My, how things have changed as you’ve grown into a 60,000 square foot job shop with 80 employees, and dozens of work orders coming in each day. What used to be a simple costing formula (i.e., price charged – material cost = profit), involves so many variables it can make your head spin.
Of course, you wouldn’t have gotten to this point without a progressive improvement in the way you assigned costs to jobs. You came to understand that costs include more than just materials; they include your machinery, your floor space, utility needs, additional personnel, benefits for those personnel, and myriad other notions unconsidered back in the garage days.
Depending upon the type of operation you have as a job shop, make-to-order, or make-to-stock manufacturer, cost assignment methods can be broken down into three different approaches: Job Order Costing, Process Costing, and Activity Based Costing. In the most basic of terms, these methods are defined as:
● Job Order Costing: Here, costs are assigned to specific jobs or orders. This method keeps track of costs by, 1) tracing material and direct labor to a particular job; and, 2) applying a predetermined overhead rate to each job to include costs not directly traceable to the production of the job. Job order costing is most common in job shops, specialized production, or services industries.
● Process Costing: Manufacturing cost are allocated to products to determine an average cost per unit. Process Costing is used by companies that mass produce identical or similar products; that is, continuous production. With every unit produced pretty much being the same, each receives an equivalent amount for manufacturing costing. The more repetitive and continuous the production, the better. Examples of operations that use process costing include thermoform packaging producers, refineries, paper mills, and so on.
● Activity Based Costing: Familiar to many by its acronym, ABC, activity based costing distributes (or pools) the costs of the shared activities (cost drivers) associated with disparate jobs or production lines under the same roof. The big advantage of ABC is that it is able to reduce the distortions in costs that result from the arbitrary assignment of indirect costs in standard job order costing (i.e., overhead).

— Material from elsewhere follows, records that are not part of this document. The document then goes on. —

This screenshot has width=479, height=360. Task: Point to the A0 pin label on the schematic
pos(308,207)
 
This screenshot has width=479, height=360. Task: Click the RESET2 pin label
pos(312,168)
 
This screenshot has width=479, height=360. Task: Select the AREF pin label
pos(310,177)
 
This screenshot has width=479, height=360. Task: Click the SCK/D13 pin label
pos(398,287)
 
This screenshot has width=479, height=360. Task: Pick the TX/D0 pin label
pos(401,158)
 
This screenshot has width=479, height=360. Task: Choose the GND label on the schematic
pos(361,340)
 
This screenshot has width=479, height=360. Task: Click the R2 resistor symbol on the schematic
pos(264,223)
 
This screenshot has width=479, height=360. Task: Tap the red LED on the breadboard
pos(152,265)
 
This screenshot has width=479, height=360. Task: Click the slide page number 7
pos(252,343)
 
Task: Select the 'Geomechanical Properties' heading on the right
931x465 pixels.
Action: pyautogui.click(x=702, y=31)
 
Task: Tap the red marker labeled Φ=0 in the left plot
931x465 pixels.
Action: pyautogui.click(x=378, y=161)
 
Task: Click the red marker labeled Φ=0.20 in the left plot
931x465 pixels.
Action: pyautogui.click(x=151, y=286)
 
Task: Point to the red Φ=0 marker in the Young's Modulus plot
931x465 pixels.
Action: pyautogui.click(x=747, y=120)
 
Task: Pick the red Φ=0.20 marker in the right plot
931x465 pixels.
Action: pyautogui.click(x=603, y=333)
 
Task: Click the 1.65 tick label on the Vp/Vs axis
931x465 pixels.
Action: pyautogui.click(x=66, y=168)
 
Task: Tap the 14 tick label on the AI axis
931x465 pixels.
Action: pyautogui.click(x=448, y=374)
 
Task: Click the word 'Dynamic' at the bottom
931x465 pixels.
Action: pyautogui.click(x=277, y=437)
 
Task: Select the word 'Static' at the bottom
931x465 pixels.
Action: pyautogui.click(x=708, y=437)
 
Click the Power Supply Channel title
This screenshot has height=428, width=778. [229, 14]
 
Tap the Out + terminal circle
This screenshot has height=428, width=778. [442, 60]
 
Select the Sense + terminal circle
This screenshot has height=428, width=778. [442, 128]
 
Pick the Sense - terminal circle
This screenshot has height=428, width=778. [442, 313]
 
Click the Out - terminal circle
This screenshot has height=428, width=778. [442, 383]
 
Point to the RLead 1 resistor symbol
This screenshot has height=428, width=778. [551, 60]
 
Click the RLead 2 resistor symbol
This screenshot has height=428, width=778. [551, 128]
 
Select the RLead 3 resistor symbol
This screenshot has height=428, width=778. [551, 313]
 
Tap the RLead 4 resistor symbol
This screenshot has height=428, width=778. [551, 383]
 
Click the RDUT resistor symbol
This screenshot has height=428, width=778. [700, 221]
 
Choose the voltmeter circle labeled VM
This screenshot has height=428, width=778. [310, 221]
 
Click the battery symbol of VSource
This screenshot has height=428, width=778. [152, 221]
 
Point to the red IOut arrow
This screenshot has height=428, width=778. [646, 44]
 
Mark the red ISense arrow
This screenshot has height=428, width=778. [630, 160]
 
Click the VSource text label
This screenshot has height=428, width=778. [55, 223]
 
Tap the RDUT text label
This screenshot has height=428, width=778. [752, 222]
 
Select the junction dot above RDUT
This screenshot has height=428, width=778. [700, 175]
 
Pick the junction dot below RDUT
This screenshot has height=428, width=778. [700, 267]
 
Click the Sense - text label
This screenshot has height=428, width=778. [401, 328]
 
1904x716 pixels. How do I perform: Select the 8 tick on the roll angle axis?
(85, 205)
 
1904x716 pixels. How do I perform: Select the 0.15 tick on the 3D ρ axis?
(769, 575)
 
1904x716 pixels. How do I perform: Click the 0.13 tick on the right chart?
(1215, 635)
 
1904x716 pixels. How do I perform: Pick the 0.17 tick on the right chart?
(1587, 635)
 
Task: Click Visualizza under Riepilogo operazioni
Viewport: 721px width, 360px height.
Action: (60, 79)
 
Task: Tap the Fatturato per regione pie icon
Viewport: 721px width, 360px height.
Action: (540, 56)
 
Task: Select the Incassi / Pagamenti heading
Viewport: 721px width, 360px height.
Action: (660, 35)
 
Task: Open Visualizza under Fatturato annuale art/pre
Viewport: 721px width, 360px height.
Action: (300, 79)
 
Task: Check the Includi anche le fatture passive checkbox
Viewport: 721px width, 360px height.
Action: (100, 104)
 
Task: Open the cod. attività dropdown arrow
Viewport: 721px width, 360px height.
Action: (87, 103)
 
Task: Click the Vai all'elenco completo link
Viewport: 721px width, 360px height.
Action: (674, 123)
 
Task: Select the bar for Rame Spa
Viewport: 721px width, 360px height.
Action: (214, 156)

Ultimately, the type of costing you employ is a function of the sort of manufacturing you do. And, who you are responsible to in your budget reporting—many governmental and financial institutions insist on ABC for their vendors. If you produce thousands upon thousands of the same refrigerator magnets batch after large batch, then process costing is probably best for you.
If your orders are usually of differing engineering and set-ups, then job order costing is the method of choice. On the other hand, when you have a single plant making a variety of products over time but with the same production lines, greater precision is needed to determine what drives the cost through the sharing of labor and other operational aspects for these products—you need to go ABC.